Cette réflexion du Pr Jacques Nanéma, enseignant-chercheur en philosophie de l’université Joseph Ki-Zerbo, met en garde contre le nivellement par le bas et à une meilleure considération des compétences.

Il se développe ces derniers temps une vague égalitariste, écume d’un ressentiment larvé, qui entend niveler les sociétés par le bas, refusant de reconnaître simplement les titres, les qualités, les compétences, les différences. C’est pourtant pas si difficile de faire la part des choses, de rendre à César ce qui est à César et à Dieu ce qui est à Dieu.

De nos jours, peut-être en raison des TIC qui ont rapproché considérablement les savoirs, informations et la culture des gens ordinaires, il semble très difficile pour certains d’accepter qu’ils ont à apprendre, qu’ils doivent apprendre pour grandir et que cela ne peut se faire en ignorant ou en décapitant ceux qui se sont donné la peine d’apprendre et sont devenus pour ce faire des savants, capables de transmettre pas seulement des résultats, des savoirs mais aussi des démarches, des processus d’apprentissage expérimentés.

Alors, ils entrent en transe dans des envolées identitaires hystériques, en multipliant les injonctions morales à tour de bras juste dans la perspective de se donner l’illusion qu’ils n’auraient rien à apprendre de quelqu’un, qu’ils n’auraient aucun effort à faire pour sortir du boudoir enfumé de leur petit moi, de leur médiocrité in-assumée et aller vers plus de lumière.

L’humilité que certains exigent des maîtres, ils devraient d’abord l’exiger d’eux-mêmes au lieu de se balader avec le moralisme borné en bandoulière pour décapiter tout ce qui ne s’aligne pas sur les critères de la médiocrité grégaire ambiante, dernière idole de notre modernité ronflante.

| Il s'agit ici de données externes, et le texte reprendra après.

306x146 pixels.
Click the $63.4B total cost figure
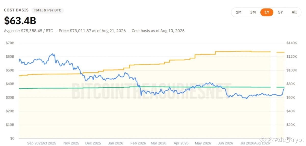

Plus personne ne veut apprendre, chacun se gonfle de son ignorance ignorée qu’il prend comme l’aliment de sa suffisance.

Enfin, pourvu que l’immense minorité de ceux qui veulent grandir consente lucidement les sacrifices nécessaires pour se former, se forger, se construire une stature intellectuelle et culturelle digne des défis intellectuels, techno-scientifiques et culturels qui attendent les générations futures... ils pourront ainsi damer le pion à ceux et celles qui cherchent d’abord, par haine viscérale des savoirs et des sachants, à tuer ceux-là mêmes qu’ils devraient se soucier d’imiter, de seconder, considérer et reconnaître.

Avant de dépasser un maître, il faut sans doute d’abord passer par lui. C’est la loi de la dialectique, la vraie, celle qui est féconde, productive et créative, telle qu’elle se déploie dans la philosophie de Hegel (cf. La phénoménologie de l’Esprit) : on ne peut dépasser que ce par quoi on est d’abord passé.

Ceux qui, par esprit de paresse, de facilité, ignorant ou méprisant les médiations nécessaires au progrès croient entrer dans l’Absolu à coup de pistolet se trompent eux-mêmes, se mentent de manière sournoise sur leur propre misère. Inutile de rappeler qu’ils nagent en pleine illusion et que le réveil, s’il a lieu un jour, sera plus que douloureux...

Burkinabè, encore un effort ! Qui ne risque rien n’est rien, qui ne respecte pas ce qui le dépasse ne peut rien apprendre.

Pr Jacques Nanéma

PS. Être un maître : tutoyer l’Absolu !
Les maîtres sont ceux-là mêmes qui continuent d’apprendre, apprennent continuellement, ne se laissent jamais gagner par la suffisance des petits esprits médiocres qui se satisfont trop vite de peu. Les maîtres sont d’une certaine façon philosophes du fait d’un appétit insatiable de connaissance, d’un désir d’Absolu tandis que les ignorants ignorent même qu’ils ignorent et se satisfont ainsi de leur misère. On ne naît pas maître, on le devient en restant un éternel apprenant, un aventurier de l’esprit, un ami du doute qui est d’abord réflexion sur l’ignorance et son dépassement dans la connaissance.